RINEX was one of the first IXPs to be established in Africa. Now in its second decade, it has 18 members, including ISPs, telecommunications operators, government institutions, banks, educational institutions, and content delivery networks.
RINEX paves the way for different networks and content providers to keep local content local.
As Grace Ingabire, chief executive officer of RICTA, says, helping partners to localize content means that transit costs and latency in the network are reduced. And improved latency leads to a much better user experience.
Ingabire sees the Internet Society as a valuable partner. As well as supporting RICTA’s vision for capacity building and the technical development of IXPs in Africa, we’ve donated IXP equipment like switches, optical transceivers, servers, and routers. “It has left us in a position to support new and existing IXPs in the region,” she says.
She also credits the African Peering and Interconnection Forum (AfPIF) for giving her the opportunity to meet people from diverse sectors—and to connect with other women in technology. She says AfPIF has helped her reach and connect with important players in the industry, particularly content delivery networks.
In 2017, RICTA carried out a pilot to repatriate some of its websites back to Rwanda, with assistance from the Internet Society. Moving to local hosting resulted in a dramatic drop in loading times. This increased the number of visits to the repatriated websites and improved visitor engagement, with both more page views per session and more return visits. Importantly, it also expanded business opportunities for hosting resellers and local data centers for website developers.
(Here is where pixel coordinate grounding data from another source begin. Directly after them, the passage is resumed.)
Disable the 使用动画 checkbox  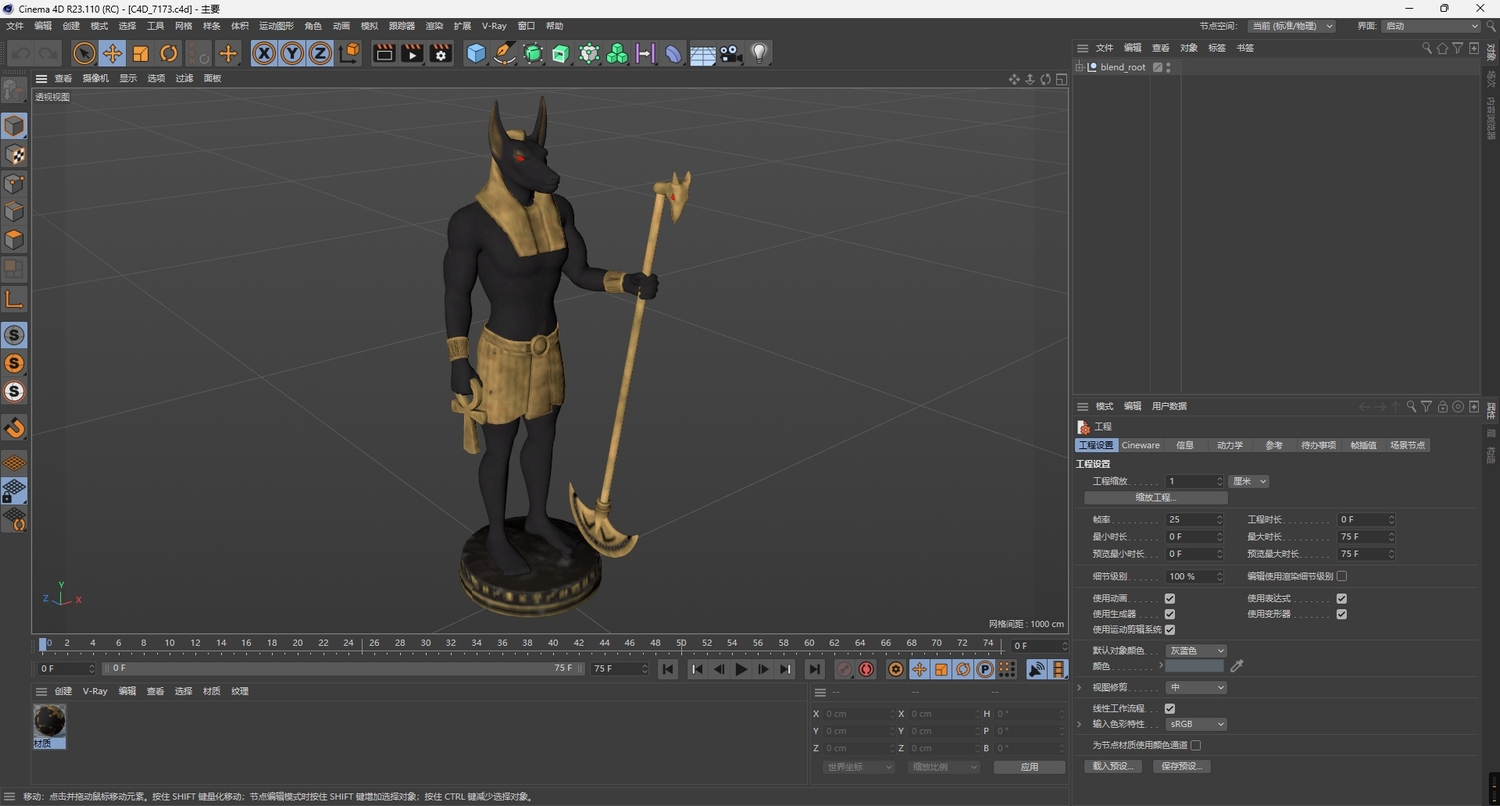[1170, 598]
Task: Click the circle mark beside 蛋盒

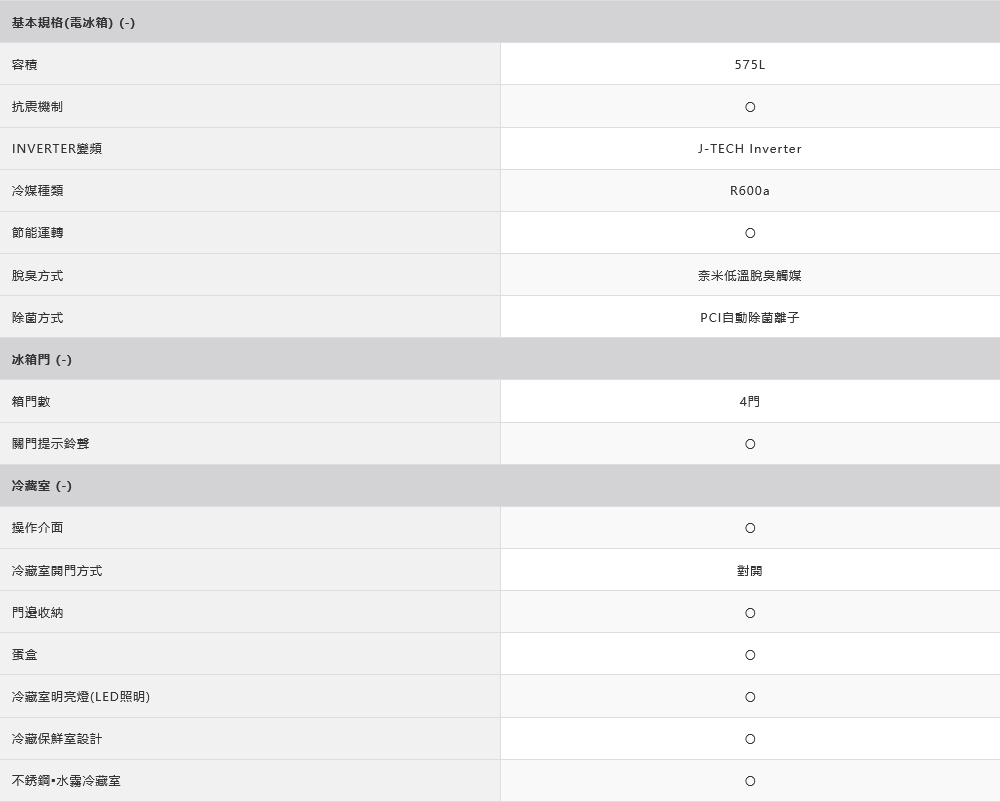Action: 750,655
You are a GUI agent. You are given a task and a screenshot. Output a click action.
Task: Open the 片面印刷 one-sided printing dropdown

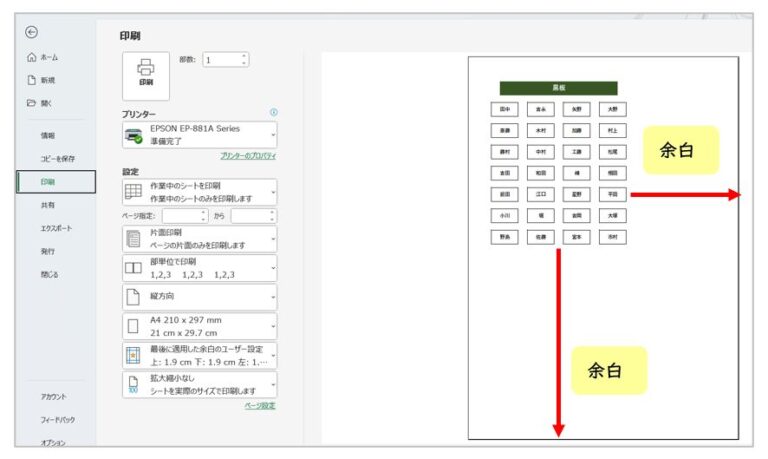click(x=272, y=239)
The 80/20 goal has become part of RICTA’s desire to grow local traffic. “What we have been doing in Rwanda is creating awareness in the country,” says Ingabire. “It’s been achieved through campaigns, training, and engagement with the community.”
“Government support guarantees that we will have more institutions coming on board,” she adds. One of those organizations connected to RINEX is the Rwandan Revenue Authority, which helps people access government services.
RICTA has also reached out to banks and financial institutions, but there remains a need for education and awareness. With more outreach, Rwanda can create an enabling environment and incentives that help local players to host more in-country content.
“It’s a sector that’s trying to develop in almost every African country, but there is still lack of trust for local platforms,” Ingabire says.
RINEX, a trailblazer in Africa, is ready to take on the challenge.